Warning, adult themes: very bad news for investors
If the news that annual investment returns for the next ten-or-so years will be only 1 per cent-2 per cent has not yet sunk in, then listen to this.
This is a 15-minute video from Research Affiliates in the US, designed as an introductory demonstration of a free asset allocation tool for its big super fund clients in Australia. But the US firm is using its actual global forecasts for all asset classes, and they are frightening.
Mike Aked, the head of research in Australia, who established the Research Affiliates offices here in 2018, said he could not find an investment into which he was prepared to put all his money, which could be expected to return more than 3 per cent-4 per cent a year.
“The probability is that the best you can get is a real [after inflation] return of 2 per cent,” he says on the video.
Using MySuper data as an asset allocation proxy, from the Australian Prudential Regulatory Authority (APRA) database, the real return on those mainstream superannuation products was 17 per cent for the last 12 months, and 8 per cent a year average over ten years.
Feeding the Research Affiliates forecasts into the APRA MySuper asset allocation model of 75 per cent equities and 25 per cent fixed income, the return will be just 1.4 per cent a year for ten years (after an expected inflation figure of 2.5 per cent).
Research Affiliates is an implementation specialist fund manager providing smart-beta strategies and various services, such as after-tax management, to enhance returns. It was launched in 2002 in Newport Beach, California and had US$166 billion (A$222 billion) under management as of March 2021. As the name implies, the firm is research-driven.

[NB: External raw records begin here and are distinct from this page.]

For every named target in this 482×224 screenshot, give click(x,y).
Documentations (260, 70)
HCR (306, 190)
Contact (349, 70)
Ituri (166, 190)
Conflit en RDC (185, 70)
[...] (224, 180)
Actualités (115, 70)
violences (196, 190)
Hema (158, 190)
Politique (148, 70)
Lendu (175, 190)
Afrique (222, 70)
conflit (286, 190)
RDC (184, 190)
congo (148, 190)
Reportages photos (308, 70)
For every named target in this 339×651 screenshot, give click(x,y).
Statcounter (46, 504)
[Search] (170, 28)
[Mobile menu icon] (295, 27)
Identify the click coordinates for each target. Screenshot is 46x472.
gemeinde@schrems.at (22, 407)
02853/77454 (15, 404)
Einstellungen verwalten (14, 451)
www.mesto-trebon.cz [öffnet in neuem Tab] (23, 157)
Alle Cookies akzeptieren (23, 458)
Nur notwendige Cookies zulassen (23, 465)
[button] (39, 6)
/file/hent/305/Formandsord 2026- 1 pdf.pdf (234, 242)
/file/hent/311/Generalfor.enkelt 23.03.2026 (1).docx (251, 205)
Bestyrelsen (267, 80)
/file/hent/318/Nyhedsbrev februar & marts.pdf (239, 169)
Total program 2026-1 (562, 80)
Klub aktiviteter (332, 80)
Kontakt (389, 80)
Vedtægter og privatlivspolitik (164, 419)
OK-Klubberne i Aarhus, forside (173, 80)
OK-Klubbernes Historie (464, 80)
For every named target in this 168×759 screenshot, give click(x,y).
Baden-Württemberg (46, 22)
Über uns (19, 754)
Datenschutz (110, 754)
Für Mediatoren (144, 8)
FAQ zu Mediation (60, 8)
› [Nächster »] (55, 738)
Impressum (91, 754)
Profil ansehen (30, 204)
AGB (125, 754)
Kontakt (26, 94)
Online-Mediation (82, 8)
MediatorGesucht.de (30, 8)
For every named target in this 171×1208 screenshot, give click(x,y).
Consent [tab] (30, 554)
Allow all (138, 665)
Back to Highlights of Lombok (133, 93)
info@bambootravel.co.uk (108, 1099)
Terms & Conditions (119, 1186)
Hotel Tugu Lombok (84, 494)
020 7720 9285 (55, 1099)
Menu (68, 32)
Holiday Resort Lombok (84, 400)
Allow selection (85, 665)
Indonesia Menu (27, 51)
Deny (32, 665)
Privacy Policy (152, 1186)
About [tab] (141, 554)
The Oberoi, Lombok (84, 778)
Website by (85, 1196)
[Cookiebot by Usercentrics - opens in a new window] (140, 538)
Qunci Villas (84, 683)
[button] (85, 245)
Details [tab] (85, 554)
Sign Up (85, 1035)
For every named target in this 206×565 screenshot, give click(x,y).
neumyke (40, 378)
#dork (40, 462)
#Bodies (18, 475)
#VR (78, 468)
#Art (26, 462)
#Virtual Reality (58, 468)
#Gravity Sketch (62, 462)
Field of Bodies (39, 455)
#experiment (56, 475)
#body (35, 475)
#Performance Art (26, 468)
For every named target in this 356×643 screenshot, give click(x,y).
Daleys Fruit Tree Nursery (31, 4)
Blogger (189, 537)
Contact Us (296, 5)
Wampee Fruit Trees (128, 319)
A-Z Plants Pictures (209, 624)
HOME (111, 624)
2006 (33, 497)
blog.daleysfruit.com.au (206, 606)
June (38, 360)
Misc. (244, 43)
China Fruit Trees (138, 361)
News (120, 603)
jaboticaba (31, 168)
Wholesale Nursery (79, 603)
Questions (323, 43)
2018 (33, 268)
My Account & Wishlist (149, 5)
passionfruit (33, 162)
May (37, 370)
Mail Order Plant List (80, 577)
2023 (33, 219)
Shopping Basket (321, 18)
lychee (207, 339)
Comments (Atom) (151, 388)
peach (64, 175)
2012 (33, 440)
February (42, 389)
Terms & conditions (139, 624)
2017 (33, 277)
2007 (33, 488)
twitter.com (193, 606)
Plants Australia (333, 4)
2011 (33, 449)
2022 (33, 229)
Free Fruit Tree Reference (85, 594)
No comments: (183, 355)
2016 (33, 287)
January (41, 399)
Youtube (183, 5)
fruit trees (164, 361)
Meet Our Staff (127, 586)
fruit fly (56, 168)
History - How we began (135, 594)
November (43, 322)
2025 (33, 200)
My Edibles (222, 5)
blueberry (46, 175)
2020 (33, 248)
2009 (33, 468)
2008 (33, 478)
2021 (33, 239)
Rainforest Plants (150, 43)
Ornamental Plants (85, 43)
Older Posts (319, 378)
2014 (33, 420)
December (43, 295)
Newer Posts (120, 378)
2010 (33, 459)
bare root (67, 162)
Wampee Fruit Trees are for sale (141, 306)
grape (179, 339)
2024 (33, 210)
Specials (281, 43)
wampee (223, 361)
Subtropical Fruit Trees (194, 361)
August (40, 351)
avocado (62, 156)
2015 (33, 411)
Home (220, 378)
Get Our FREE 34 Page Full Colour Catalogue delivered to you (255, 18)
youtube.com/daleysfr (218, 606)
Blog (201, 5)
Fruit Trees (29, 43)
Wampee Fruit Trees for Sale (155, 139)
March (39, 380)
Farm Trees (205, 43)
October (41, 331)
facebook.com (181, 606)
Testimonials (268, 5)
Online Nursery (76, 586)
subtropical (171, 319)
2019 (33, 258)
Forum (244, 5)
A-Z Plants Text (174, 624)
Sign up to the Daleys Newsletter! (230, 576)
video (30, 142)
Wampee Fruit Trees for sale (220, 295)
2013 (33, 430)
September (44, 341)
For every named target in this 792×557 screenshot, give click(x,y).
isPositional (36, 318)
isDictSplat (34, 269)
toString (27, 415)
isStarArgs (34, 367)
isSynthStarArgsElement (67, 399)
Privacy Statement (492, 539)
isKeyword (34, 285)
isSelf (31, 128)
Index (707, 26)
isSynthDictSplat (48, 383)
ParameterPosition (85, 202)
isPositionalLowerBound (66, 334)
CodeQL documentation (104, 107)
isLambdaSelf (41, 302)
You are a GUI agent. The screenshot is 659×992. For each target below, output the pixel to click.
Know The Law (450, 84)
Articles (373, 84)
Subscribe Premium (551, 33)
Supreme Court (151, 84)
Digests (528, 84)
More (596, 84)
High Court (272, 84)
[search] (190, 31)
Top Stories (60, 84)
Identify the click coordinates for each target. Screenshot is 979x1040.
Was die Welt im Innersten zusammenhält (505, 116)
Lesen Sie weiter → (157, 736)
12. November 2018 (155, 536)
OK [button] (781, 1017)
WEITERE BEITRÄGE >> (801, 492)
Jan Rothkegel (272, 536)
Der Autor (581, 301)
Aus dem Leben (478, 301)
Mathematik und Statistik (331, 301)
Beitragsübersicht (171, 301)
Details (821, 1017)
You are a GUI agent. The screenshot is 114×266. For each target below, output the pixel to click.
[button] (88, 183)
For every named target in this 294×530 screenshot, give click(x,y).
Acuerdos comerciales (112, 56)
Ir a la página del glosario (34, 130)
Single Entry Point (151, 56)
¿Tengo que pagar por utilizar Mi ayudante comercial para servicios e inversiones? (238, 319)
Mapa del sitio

The good news for Australian investors is that according to the Research Affiliates forecasts, Australian equities will be among the slightly better performing – or less poorly performing – asset classes over the next ten years.
Aked says that Australian equities are likely to provide a real rate of return of 3.0 per cent a year and emerging markets (in Australian dollar terms) will provide 4.3 per cent. The average for the major developed markets, including the US, is likely to be zero.
The best performer over the next ten years – which Research Affiliates has called “the trade of the century” – is UK equities, with an expected real return of 4.0 per cent. The UK share market is currently helped by low valuations, while the US is impaired going forward because of its current historically high valuations.